There’s also concern surrounding Celsius’ own loans, and how the market will be impacted if Celsius cannot repay such loans. “There’s definitely risk of contagion effect and cascading liquidations,” Andrew Thurman, content lead and analyst at leading blockchain data firm Nansen, told Fortune.

Celsius has an outstanding $231 million loan owed to decentralized finance (DeFi) lending protocol Maker. While Celsius is paying down their debt, it’s continuing to top up Wrapped Bitcoin as collateral for the vault, rather than closing out the position. The vault becomes vulnerable to liquidation if Bitcoin falls to $14,003.16.

“If those vaults were liquidated, it would put enormous sell pressure on Wrapped Bitcoin,” Thurman said.

However, Celsius repaying their debt is a good sign, and likely a “huge sigh of relief for Wrapped Bitcoin holders,” he said. “There's less risk of a massive sell pressure event from a possible liquidation there.”

According to Adam Levitin, a Georgetown University Law Center professor who specializes in bankruptcy, “there’s no obvious immediate liquidity event,” he tweeted on Wednesday.

“But I think there's a decision Celsius will ultimately have to make: whether to try to sell its good assets as fast as possible (which assumes BTC falls or is steady) or to hope that BTC prices will rebound,” Levitin said, adding that it’s “very likely” Celsius will end up in bankruptcy.

Nonetheless, investors are keeping an eye on Celsius’ on-chain movement.

After the Terra ecosystem collapsed, with failed algorithmic stablecoin TerraUSD (UST) and cryptocurrency Luna (LUNC) becoming nearly worthless, there has been a ripple effect throughout the space.
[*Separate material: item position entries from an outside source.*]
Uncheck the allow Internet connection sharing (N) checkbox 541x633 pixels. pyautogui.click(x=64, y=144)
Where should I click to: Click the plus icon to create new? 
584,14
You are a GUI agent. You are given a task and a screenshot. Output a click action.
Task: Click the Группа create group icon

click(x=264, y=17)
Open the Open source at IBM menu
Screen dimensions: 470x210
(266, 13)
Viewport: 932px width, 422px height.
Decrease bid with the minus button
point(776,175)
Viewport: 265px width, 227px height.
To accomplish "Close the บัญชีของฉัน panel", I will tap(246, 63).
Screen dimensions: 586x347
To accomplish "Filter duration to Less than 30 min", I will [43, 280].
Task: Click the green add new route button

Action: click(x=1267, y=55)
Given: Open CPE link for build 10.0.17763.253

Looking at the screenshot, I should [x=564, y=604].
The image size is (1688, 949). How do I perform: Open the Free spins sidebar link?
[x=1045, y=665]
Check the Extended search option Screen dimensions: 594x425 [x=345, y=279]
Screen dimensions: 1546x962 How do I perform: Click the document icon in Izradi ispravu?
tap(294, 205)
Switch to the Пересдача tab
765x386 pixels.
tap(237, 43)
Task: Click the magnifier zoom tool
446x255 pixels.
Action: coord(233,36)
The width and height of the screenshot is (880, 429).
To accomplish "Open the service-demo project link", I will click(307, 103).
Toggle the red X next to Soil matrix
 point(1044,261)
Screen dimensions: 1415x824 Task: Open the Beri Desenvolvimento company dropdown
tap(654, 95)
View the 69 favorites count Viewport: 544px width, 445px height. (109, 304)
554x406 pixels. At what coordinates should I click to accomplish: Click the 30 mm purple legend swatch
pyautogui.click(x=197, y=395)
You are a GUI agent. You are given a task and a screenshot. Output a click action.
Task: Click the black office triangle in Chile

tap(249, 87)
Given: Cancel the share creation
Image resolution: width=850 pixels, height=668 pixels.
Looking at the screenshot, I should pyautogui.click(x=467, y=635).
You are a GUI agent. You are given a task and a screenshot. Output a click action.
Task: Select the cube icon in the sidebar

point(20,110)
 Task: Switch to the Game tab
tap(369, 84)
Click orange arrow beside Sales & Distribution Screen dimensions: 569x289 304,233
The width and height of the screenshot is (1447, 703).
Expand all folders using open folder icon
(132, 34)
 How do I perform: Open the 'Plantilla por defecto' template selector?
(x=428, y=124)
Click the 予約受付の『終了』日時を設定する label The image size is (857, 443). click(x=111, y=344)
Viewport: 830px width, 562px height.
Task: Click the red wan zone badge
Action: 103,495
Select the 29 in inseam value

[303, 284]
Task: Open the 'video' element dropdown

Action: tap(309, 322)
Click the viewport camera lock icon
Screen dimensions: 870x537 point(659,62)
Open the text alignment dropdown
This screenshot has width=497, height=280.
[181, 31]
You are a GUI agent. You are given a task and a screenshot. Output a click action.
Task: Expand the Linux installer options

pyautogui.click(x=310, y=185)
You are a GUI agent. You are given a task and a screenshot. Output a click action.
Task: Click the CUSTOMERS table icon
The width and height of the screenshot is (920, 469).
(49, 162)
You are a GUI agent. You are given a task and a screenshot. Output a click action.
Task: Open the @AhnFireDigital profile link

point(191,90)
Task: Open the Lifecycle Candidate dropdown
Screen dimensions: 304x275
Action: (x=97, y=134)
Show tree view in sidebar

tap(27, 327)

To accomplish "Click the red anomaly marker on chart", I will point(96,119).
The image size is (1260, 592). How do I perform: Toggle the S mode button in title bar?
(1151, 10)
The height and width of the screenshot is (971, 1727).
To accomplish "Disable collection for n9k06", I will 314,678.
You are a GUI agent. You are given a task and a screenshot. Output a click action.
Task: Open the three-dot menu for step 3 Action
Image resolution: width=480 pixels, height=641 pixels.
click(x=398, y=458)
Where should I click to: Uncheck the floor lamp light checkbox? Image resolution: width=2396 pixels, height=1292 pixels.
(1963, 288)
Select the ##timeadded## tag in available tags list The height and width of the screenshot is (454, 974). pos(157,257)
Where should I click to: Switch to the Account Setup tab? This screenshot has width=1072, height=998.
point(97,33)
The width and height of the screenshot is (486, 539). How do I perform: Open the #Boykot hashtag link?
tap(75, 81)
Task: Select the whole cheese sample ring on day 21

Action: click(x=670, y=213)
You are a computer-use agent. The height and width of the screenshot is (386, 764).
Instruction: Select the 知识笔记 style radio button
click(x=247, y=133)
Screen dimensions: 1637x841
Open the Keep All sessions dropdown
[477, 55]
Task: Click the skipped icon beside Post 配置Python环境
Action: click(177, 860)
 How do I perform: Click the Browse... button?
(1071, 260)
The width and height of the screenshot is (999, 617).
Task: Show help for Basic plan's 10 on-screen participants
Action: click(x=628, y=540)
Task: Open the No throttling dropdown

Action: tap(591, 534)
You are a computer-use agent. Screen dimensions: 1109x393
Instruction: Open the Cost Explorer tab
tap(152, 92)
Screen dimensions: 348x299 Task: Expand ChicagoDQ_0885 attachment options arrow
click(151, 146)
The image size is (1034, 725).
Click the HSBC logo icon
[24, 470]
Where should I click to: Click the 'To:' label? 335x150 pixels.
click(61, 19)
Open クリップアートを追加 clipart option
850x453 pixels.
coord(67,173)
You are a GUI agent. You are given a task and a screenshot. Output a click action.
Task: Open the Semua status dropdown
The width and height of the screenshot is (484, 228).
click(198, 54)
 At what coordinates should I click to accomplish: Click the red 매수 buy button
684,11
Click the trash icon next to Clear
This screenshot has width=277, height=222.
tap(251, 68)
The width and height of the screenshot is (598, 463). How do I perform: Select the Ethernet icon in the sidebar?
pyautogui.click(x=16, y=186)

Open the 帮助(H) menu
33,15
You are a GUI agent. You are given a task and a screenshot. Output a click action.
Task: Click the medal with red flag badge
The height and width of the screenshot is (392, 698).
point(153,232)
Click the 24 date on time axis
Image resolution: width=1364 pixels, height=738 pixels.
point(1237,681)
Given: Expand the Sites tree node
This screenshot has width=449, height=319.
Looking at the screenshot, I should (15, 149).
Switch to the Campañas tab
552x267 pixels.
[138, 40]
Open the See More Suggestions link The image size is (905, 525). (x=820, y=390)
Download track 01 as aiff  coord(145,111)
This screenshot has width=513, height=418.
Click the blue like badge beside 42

While investors worry about Celsius, it’s been reported that prominent cryptocurrency fund Three Arrows Capital (or 3AC) is also facing possible insolvency after facing $400 million in liquidations. “We are in the process of communicating with relevant parties and fully committed to working this out,” 3AC co-founder Zhu Su tweeted on Tuesday. 3AC did not immediately respond to Fortune’s request for comment.

Bitcoin, the largest cryptocurrency by market value, hit as low as $20,193 in the last 24 hours. It’s now trading at around $21,324. Ether, the second largest, hit $1,023 in the same timeframe, and is currently trading at $1,112.